The company's officials are set to engage with Latent PMS in a virtual one-on-one session. The key details of the scheduled meeting are outlined below:

Parameter: Details
Investor/Analyst: Latent PMS
Meeting Mode: Virtual (1×1)
Date: May 13, 2026

Investor Presentation and Disclosure Compliance

Five-Star Business Finance Limited has confirmed that an Investor Presentation has been uploaded on the company's website at https://fivestargroup.in/investors/ and was intimated to the stock exchanges vide letter dated April 28, 2026, for information of the public at large. The company has stated that all discussions during the meeting will be based on publicly available information, and no unpublished price sensitive information (UPSI) is intended to be discussed.

The company has also noted that changes to the schedule may occur due to exigencies on the part of the host or the company.
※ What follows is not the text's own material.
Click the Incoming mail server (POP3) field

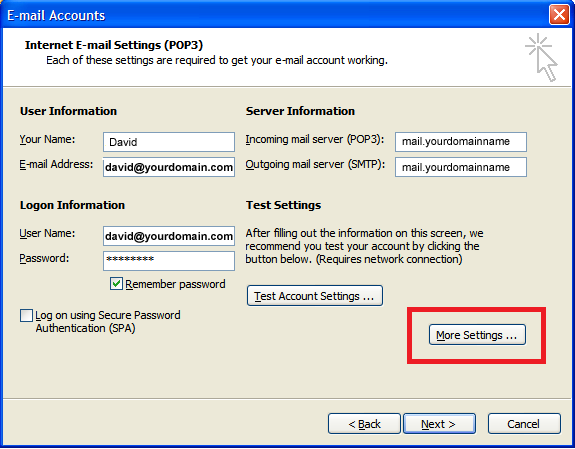coord(461,142)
This disclosure has been submitted in accordance with Regulation 30(6) of the SEBI LODR Regulations, 2015.

Historical Stock Returns for Five Star Business Finance

1 Day5 Days1 Month6 Months1 Year5 Years
-0.60%-3.12%+8.88%-24.12%-32.58%-4.77%

What specific growth strategies or financial targets might Five-Star Business Finance highlight to Latent PMS that could influence the firm's investment decision?

How might increased institutional investor interest from meetings like this impact Five-Star Business Finance's stock liquidity and valuation multiples going forward?

Given Five-Star Business Finance's focus on small business lending, how could evolving RBI regulations on NBFC capital adequacy affect the company's future fundraising and expansion plans?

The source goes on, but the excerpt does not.